• Work instruction
Please retype the records below exactly as they appear, but leave out the pictures.

:::::

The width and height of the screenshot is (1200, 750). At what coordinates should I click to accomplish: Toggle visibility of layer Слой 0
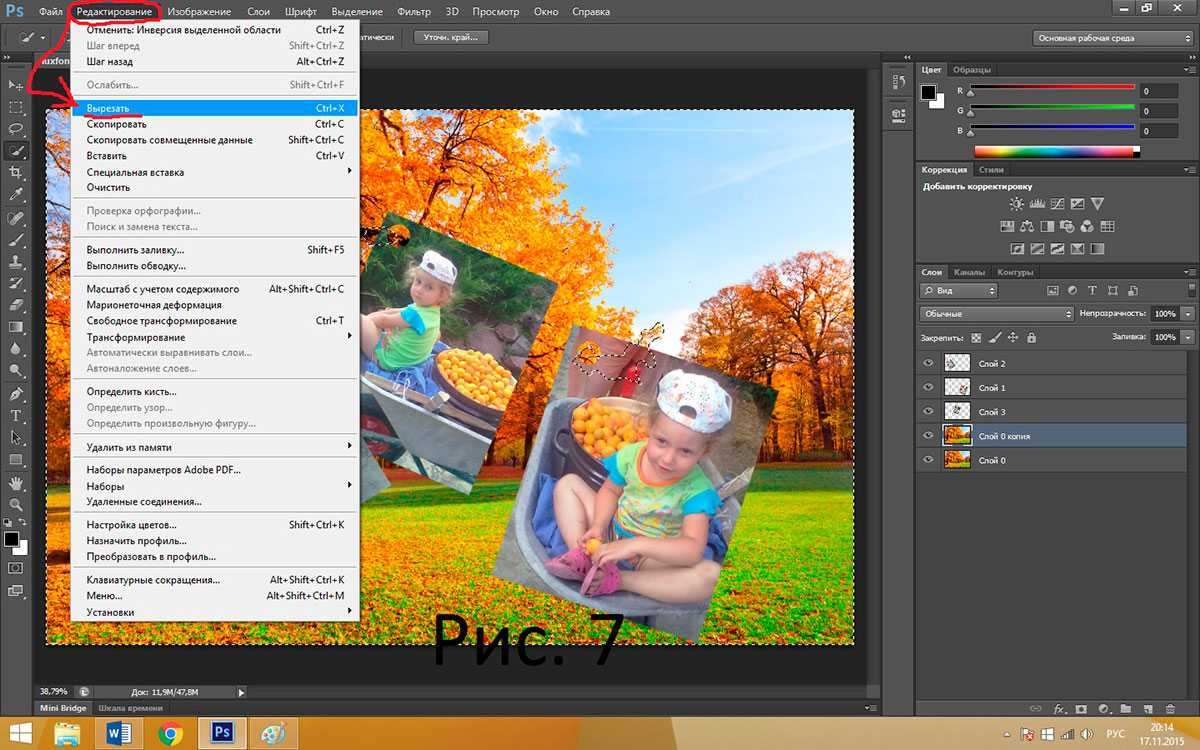pyautogui.click(x=929, y=460)
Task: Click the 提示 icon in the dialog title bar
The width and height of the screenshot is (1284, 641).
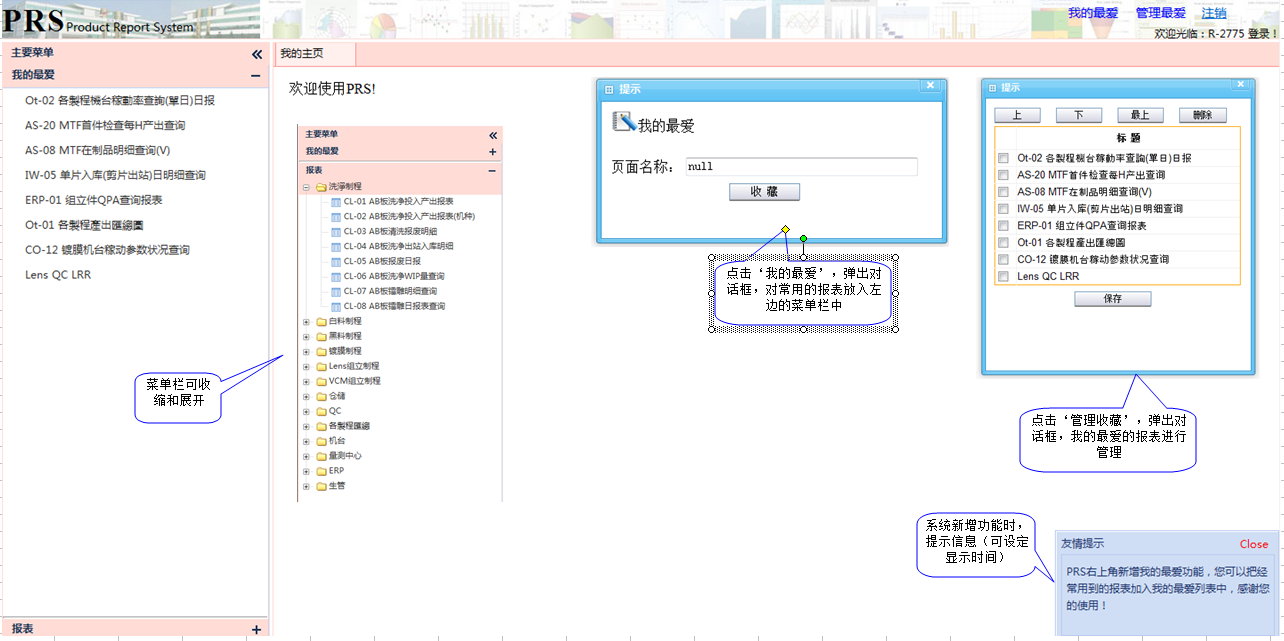Action: pyautogui.click(x=608, y=88)
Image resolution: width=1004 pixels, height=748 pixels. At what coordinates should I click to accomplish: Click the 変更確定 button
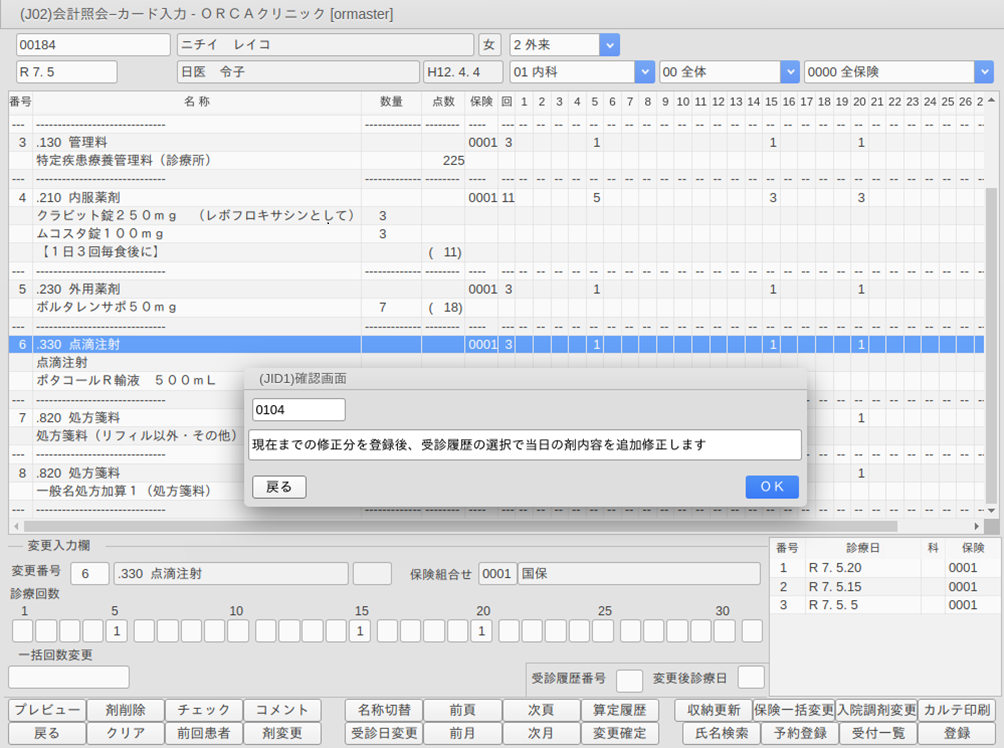pyautogui.click(x=618, y=733)
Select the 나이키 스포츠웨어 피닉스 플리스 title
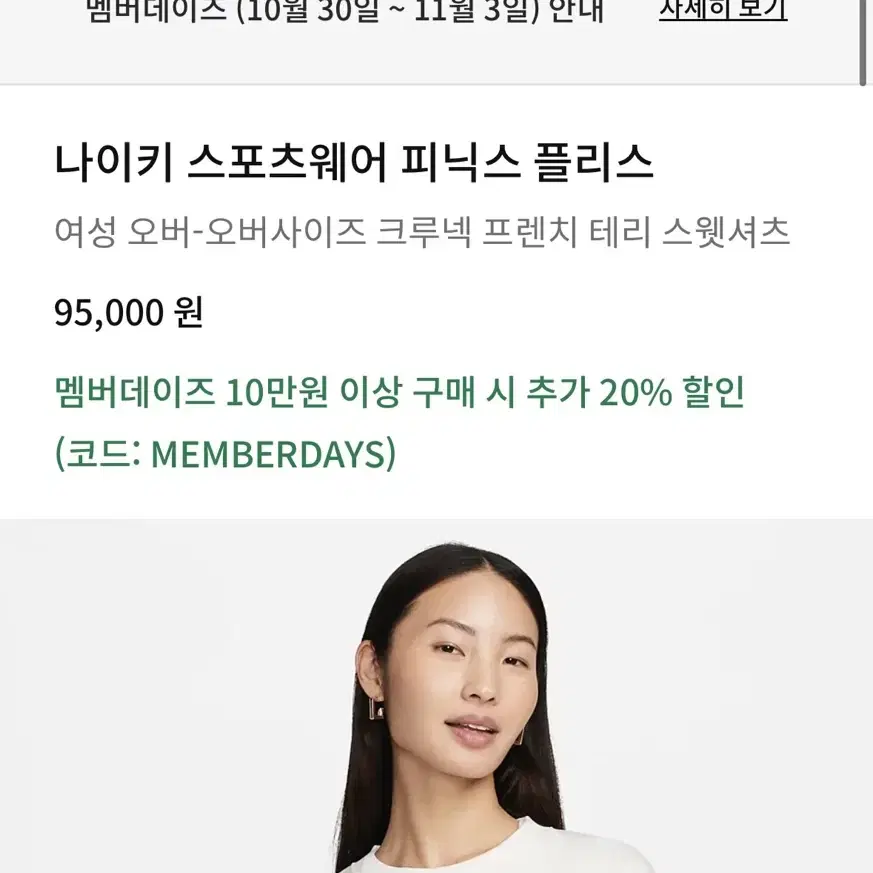Viewport: 873px width, 873px height. 353,163
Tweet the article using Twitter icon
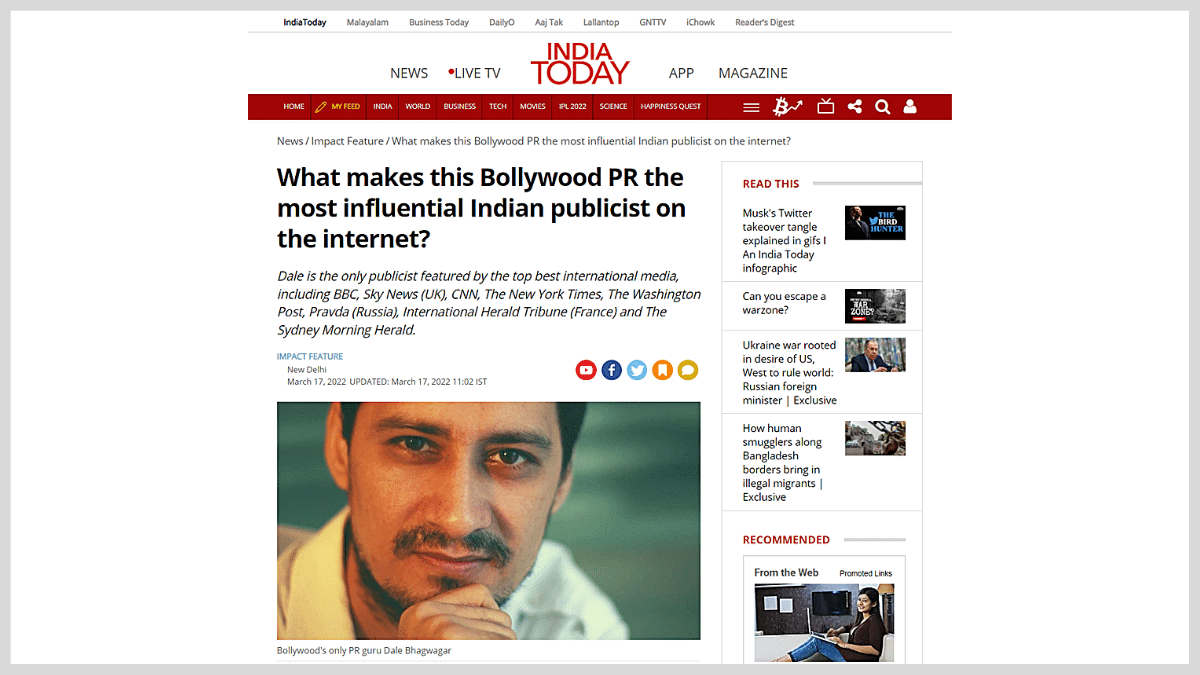Screen dimensions: 1200x675 pos(637,370)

:::::

• Exercise result
The width and height of the screenshot is (1200, 750). At what coordinates should I click to accomplish: Toggle visibility of layer Слой 0
pyautogui.click(x=929, y=460)
Task: Click the 提示 icon in the dialog title bar
The width and height of the screenshot is (1284, 641).
Action: pyautogui.click(x=608, y=88)
Image resolution: width=1004 pixels, height=748 pixels. At what coordinates should I click to accomplish: Click the 変更確定 button
pyautogui.click(x=618, y=733)
Select the 나이키 스포츠웨어 피닉스 플리스 title
Viewport: 873px width, 873px height. 353,163
Tweet the article using Twitter icon
Screen dimensions: 1200x675 pos(637,370)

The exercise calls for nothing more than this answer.